-- begin --

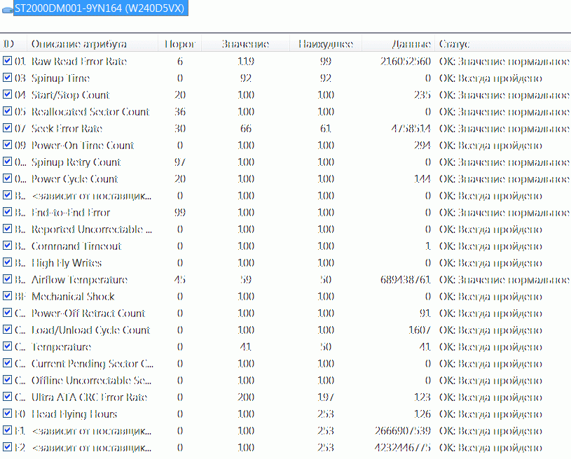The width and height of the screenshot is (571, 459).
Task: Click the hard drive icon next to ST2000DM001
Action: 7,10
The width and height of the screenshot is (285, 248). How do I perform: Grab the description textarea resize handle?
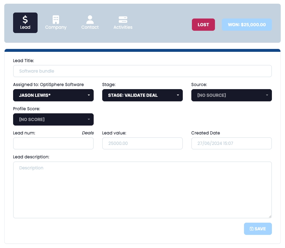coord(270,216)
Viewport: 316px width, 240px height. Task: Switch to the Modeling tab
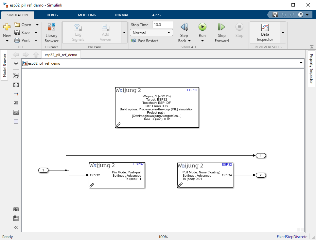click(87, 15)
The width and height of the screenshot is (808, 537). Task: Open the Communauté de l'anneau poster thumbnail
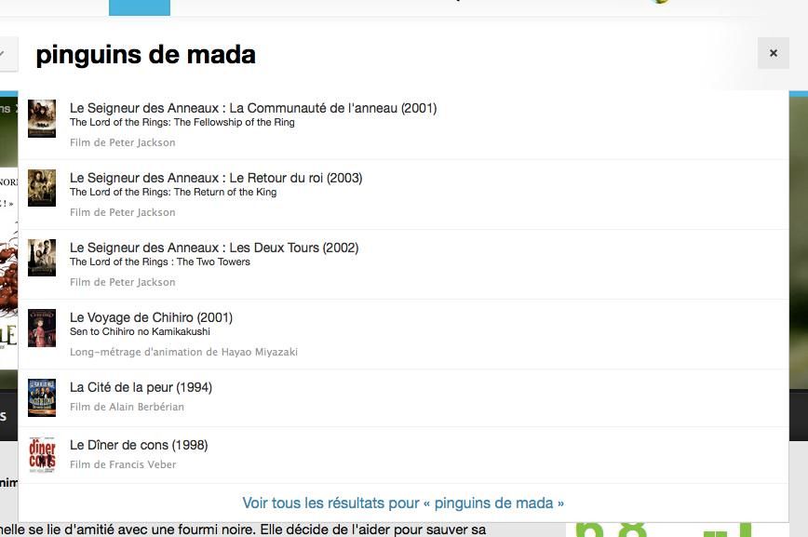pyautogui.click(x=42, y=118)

-- end --

**EXERCISE REQUIREMENTS:** Reproduce every line of text from the items above verbatim, with the pictures left out.

**RESPONSE TO THIS TASK:**
The width and height of the screenshot is (571, 459).
Task: Click the hard drive icon next to ST2000DM001
Action: 7,10
The width and height of the screenshot is (285, 248). How do I perform: Grab the description textarea resize handle?
coord(270,216)
Viewport: 316px width, 240px height. Task: Switch to the Modeling tab
click(87, 15)
The width and height of the screenshot is (808, 537). Task: Open the Communauté de l'anneau poster thumbnail
pyautogui.click(x=42, y=118)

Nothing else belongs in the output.